Israeli Holocaust Survivors to Receive Millions in Overlooked Benefits

The Social Affairs Ministry blames the Holocaust Survivors Rights Authority’s ‘ridiculous’ effort to protect survivors’ privacy.

Lee Yaron
Lee Yaron
Holocaust survivors in Israel.
Holocaust survivors in Israel. Credit: Alex Levac
Lee Yaron
Lee Yaron

More than 20,000 Holocaust survivors in Israel are due 127 million shekels ($33.5 million), the Social Affairs Ministry said Thursday, adding that the Holocaust Survivors Rights Authority had kept data from the ministry “on the ridiculous grounds” of protecting survivors’ privacy.

Social Affairs Minister Haim Katz said his ministry would immediately launch a program to ensure that the survivors received the aid. Only last month did the Holocaust Survivors Rights Authority give the ministry data on the number of survivors and the assistance they received.

“Unfortunately, the information on Holocaust survivors living in Israel was kept secret, guarded solely by the Holocaust Survivors Rights Authority,” Katz said.

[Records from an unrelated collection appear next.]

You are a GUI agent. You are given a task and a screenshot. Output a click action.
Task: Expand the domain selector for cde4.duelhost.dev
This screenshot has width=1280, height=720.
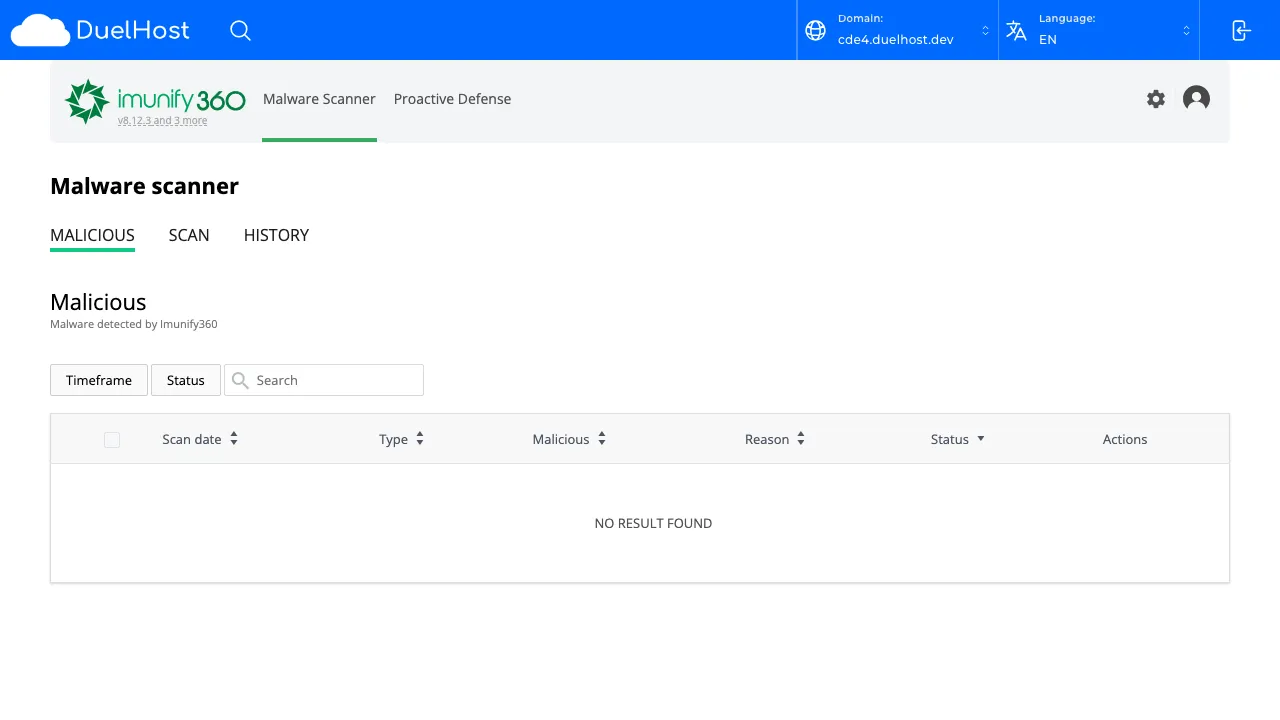(984, 31)
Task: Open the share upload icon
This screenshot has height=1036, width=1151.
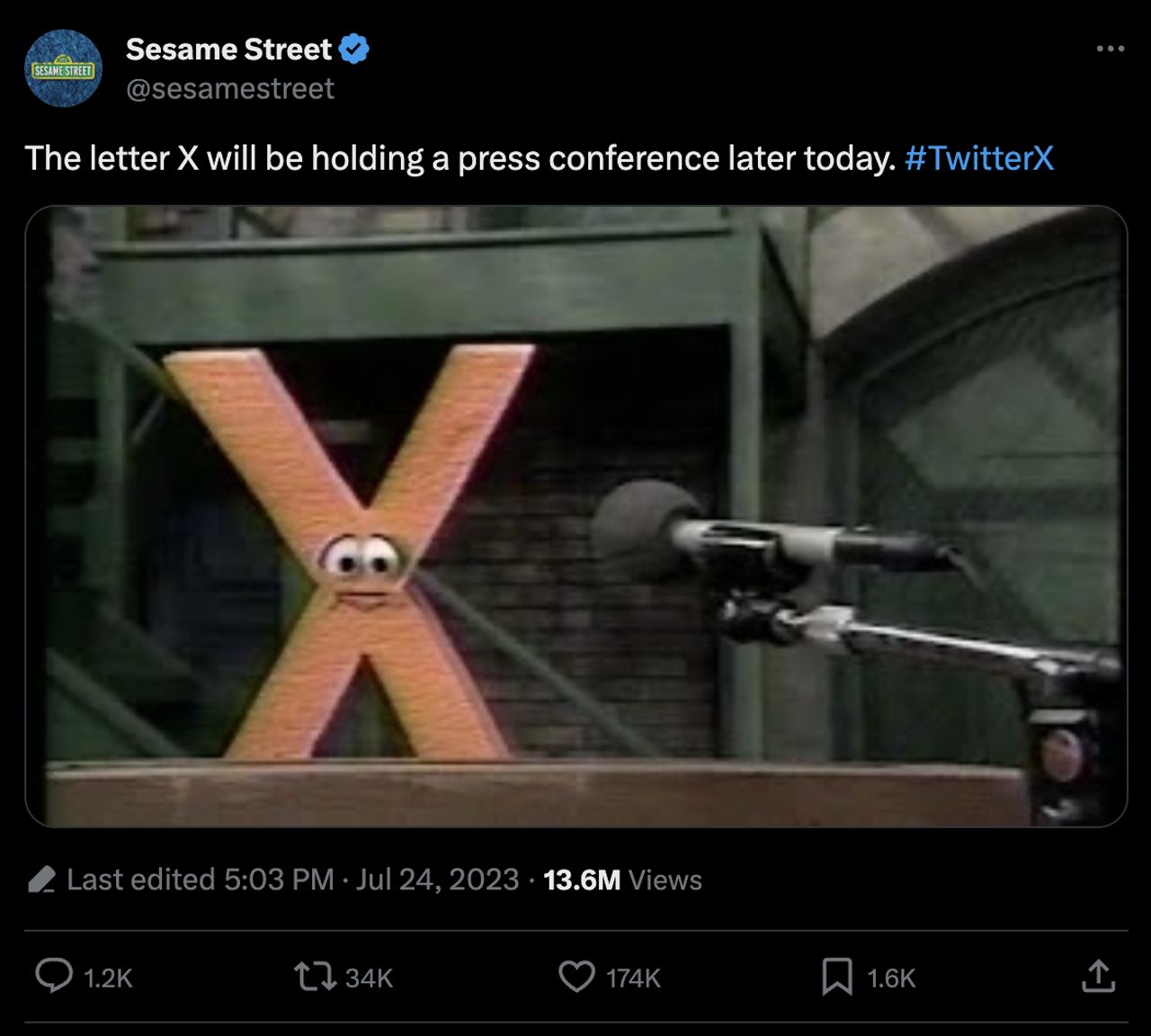Action: tap(1098, 976)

“The clerks assigned to this issue refused to share the data, either with the Social Affairs Ministry or with the National Insurance Institute, on the ridiculous grounds of protecting privacy. After the campaign I mounted and the intervention of Attorney General Avichai Mendelblit, the authority’s clerks deigned just 20 days ago to give us the survivors’ ID numbers.”

According to the records, there are 194,468 Holocaust survivors in Israel, of whom 65,134 receive home help benefits from the NII.

More than 4,190 Holocaust survivors age 90 and over have never received these benefits. According to the program, 5,963 survivors will automatically be moved from the middle to the highest level of assistance eligibility, at an estimated cost of 438 shekels per month per person.

The welfare authorities and the NII say they will interview all survivors to determine their eligibility. The 14,063 survivors who have never received benefits for home electricity use will now receive them.

Ministry officials say they were able to correlate the data with those in the NII records and provide a profile of Holocaust survivors’ situation in Israel.

“The numbers clearly reflect how we’ve all failed – how the bureaucracy, the indifference of officials, and the proliferation of agencies that deal with this issue have produced a situation where survivors go hungry and suffer from cold and neglect,” Katz said. “We will do everything possible to prevent this terrible suffering and allow them to live in dignity.”